Une autre idée reprise par Gabriel Attal et Jordan Bardella : créer un parquet national pour centraliser les affaires de pédocriminalité, comme il existe un parquet national financier ou un parquet national antiterroriste. Cette volonté est techniquement faisable mais ne changerait pas grand-chose puisque les violences sexuelles et intrafamiliales suivent déjà un circuit fléché. 

Vers le retour des instructions individuelles ?

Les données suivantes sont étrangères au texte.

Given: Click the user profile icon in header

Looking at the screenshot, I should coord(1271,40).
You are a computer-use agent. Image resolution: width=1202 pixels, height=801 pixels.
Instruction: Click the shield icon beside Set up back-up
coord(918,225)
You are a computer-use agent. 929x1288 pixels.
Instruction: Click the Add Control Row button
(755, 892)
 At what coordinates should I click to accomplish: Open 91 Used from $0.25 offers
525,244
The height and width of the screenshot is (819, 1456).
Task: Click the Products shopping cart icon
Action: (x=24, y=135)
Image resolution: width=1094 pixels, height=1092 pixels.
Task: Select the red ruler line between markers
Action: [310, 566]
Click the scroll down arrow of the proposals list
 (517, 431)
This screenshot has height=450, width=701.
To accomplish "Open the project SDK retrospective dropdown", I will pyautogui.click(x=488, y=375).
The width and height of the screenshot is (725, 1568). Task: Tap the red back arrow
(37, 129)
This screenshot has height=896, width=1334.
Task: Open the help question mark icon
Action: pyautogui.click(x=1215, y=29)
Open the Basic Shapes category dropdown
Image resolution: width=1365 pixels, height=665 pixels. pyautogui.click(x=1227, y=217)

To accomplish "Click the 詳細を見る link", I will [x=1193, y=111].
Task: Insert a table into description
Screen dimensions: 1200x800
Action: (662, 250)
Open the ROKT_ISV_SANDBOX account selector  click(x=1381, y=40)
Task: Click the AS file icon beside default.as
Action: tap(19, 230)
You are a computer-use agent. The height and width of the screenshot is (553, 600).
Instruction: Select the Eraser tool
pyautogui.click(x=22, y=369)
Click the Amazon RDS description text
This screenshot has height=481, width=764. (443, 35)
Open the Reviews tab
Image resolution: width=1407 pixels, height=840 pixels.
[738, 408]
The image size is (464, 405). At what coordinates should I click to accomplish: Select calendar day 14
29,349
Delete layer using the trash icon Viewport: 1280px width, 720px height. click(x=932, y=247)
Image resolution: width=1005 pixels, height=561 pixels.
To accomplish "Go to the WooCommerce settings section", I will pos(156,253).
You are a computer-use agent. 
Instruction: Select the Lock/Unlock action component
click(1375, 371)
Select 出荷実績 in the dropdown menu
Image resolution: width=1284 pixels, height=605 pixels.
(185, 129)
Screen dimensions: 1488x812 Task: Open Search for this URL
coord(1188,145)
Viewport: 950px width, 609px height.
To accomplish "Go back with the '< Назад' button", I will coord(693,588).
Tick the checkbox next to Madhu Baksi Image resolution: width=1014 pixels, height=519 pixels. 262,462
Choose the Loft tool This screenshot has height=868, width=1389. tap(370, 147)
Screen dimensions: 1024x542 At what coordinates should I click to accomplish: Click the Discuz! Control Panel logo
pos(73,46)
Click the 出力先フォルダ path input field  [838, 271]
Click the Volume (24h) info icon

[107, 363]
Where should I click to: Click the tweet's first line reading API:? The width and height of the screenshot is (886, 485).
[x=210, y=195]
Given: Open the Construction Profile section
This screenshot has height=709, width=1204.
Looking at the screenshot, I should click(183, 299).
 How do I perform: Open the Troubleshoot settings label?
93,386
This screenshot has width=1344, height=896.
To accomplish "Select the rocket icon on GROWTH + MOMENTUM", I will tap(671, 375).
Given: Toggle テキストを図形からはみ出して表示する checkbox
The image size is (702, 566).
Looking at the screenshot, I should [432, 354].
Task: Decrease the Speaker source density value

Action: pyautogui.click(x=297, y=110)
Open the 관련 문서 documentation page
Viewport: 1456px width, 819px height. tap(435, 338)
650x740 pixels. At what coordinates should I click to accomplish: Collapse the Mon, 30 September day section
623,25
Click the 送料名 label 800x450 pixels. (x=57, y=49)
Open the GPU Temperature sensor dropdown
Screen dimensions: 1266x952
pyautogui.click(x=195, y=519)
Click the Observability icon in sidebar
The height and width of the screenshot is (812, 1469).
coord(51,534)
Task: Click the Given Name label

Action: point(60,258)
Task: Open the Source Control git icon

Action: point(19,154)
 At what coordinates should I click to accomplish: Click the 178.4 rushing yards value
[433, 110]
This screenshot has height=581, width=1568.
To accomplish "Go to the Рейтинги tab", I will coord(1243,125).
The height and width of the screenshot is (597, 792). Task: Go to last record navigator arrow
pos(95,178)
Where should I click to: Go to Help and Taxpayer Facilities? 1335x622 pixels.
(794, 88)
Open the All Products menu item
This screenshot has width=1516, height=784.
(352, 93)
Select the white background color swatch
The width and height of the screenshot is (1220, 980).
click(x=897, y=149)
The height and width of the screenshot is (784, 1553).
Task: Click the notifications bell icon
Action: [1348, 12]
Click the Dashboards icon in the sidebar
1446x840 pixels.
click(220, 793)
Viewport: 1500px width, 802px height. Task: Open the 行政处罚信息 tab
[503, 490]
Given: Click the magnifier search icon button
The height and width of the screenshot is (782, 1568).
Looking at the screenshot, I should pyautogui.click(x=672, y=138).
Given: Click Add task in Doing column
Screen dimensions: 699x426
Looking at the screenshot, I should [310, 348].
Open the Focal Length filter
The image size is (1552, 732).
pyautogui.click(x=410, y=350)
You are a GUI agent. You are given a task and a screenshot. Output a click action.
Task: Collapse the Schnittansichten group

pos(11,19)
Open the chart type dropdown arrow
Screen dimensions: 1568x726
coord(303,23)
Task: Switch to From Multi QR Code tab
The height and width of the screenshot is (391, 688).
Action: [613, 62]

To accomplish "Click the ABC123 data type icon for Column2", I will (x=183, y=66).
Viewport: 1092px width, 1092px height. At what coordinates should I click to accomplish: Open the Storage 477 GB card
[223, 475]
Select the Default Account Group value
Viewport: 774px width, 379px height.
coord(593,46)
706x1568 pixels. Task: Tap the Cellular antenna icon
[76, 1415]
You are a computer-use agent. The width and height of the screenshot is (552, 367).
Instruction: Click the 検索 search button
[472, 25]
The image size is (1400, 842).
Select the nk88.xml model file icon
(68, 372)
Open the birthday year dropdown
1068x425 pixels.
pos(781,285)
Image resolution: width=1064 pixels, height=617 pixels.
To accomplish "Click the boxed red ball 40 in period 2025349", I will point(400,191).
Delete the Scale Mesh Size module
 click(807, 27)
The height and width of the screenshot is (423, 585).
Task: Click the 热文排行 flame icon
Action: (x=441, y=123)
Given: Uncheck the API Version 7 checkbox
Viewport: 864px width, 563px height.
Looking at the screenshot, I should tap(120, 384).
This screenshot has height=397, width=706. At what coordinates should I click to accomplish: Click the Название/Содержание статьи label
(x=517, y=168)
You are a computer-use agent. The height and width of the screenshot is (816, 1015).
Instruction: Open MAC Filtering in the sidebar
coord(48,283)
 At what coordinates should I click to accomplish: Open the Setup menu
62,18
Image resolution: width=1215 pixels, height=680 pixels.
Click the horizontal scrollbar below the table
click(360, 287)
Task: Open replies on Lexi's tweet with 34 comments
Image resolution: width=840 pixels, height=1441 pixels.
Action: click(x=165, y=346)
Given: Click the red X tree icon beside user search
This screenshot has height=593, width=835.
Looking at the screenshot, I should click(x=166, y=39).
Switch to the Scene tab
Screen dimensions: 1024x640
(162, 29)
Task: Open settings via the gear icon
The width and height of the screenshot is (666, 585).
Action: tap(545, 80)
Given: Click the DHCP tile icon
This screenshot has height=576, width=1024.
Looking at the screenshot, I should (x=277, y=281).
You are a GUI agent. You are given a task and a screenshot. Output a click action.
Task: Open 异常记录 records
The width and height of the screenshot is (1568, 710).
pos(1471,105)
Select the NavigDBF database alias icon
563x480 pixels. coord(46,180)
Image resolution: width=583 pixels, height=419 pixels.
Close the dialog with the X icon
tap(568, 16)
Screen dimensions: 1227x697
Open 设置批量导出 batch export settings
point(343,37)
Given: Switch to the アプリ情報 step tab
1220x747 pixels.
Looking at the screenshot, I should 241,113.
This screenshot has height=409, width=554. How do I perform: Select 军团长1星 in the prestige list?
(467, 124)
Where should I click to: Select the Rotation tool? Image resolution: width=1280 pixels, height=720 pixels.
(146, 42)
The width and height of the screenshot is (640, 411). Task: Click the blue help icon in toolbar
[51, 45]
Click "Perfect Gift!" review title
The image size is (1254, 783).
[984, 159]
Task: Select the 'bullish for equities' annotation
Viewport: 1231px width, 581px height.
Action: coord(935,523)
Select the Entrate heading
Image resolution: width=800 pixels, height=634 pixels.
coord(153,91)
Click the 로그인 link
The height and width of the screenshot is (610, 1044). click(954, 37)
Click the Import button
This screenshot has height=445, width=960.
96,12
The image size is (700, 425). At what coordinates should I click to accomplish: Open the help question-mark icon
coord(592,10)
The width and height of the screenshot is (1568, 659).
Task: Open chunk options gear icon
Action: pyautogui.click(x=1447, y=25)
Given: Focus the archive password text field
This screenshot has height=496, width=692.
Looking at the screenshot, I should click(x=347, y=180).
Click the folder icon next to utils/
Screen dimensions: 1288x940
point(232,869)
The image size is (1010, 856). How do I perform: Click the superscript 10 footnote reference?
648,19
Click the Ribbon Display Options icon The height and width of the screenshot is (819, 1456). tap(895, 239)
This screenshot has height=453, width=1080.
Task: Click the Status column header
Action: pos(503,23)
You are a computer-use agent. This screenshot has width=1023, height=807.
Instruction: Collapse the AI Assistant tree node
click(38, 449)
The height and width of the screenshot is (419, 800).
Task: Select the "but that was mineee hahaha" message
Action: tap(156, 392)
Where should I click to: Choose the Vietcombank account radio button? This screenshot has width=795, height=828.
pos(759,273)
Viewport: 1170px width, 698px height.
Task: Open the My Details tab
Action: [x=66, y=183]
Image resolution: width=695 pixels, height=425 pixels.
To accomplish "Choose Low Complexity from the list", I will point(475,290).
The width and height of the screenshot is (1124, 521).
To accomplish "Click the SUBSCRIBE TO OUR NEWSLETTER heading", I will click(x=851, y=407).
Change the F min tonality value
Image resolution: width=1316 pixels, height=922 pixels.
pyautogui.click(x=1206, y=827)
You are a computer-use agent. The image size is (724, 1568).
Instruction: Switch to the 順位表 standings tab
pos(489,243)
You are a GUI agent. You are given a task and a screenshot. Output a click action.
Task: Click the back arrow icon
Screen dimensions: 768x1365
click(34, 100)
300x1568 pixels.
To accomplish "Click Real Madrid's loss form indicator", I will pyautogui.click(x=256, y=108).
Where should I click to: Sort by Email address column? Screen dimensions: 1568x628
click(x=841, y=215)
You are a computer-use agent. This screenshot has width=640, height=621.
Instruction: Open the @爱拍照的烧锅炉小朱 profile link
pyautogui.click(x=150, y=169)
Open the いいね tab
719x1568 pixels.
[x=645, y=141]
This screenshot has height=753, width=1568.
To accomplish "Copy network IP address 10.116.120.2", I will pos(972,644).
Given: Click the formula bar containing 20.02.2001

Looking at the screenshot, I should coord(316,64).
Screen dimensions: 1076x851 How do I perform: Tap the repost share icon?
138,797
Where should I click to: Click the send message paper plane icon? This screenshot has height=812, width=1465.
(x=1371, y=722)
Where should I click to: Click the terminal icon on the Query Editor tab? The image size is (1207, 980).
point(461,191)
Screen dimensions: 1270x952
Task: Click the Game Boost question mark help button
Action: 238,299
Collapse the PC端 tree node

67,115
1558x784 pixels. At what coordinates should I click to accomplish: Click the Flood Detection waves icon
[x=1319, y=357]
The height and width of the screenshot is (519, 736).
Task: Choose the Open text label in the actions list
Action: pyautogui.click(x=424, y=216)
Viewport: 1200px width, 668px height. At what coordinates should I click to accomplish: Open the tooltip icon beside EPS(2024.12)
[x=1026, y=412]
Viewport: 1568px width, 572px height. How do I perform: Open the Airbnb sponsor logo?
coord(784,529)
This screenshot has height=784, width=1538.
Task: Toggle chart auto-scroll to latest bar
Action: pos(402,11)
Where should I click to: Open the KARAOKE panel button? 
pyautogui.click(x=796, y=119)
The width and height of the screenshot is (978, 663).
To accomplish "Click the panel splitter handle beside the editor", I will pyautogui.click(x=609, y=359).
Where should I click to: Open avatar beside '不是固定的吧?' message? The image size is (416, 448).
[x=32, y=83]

Depuis le Grenelle contre les violences conjugales en 2019, ces infractions sont regroupées au niveau de chaque juridiction avec des magistrats formés et spécialisés. En général, les magistrats spécialistes de cette matière ne jugent pas souhaitable de déconnecter ce contentieux de masse du terrain, notamment car le problème est tellement massif que de tout regrouper dans un seul parquet national risquerait d'engorger encore plus la justice. 

Mais aussi, un magistrat précise à RTL que les violences sexuelles ne nécessitent pas une grande technicité d'enquête, donc il n'y a pas besoin de créer une juridiction spécialisée, il faut juste plus de moyens.

Édouard Philippe plaide également pour le retour des instructions individuelles, c'est-à-dire celles venant directement du ministre de la Justice. Ces dernières ont disparu en 2013, avec une loi portée par l'ancienne ministre Christiane Taubira, pour assurer l'indépendance de la Justice, surtout pour les affaires politico-judiciaires. Mais dans l'affaire Lyhanna, ces instructions n'auraient malheureusement rien changé. 

Si elles ont été supprimées par Christiane Taubira à l'époque, c'est parce que la Cour européenne des droits de l'homme menaçait de ne plus considérer les procureurs français comme indépendants. Ces instructions individuelles ne pouvaient être que de poursuivre et non de classer sans suite. Elles n'ont pas tout à fait disparu aujourd'hui puisque les procureurs généraux, les supérieurs hiérarchiques des procureurs, peuvent en donner et eux, sont nommés par le garde des Sceaux.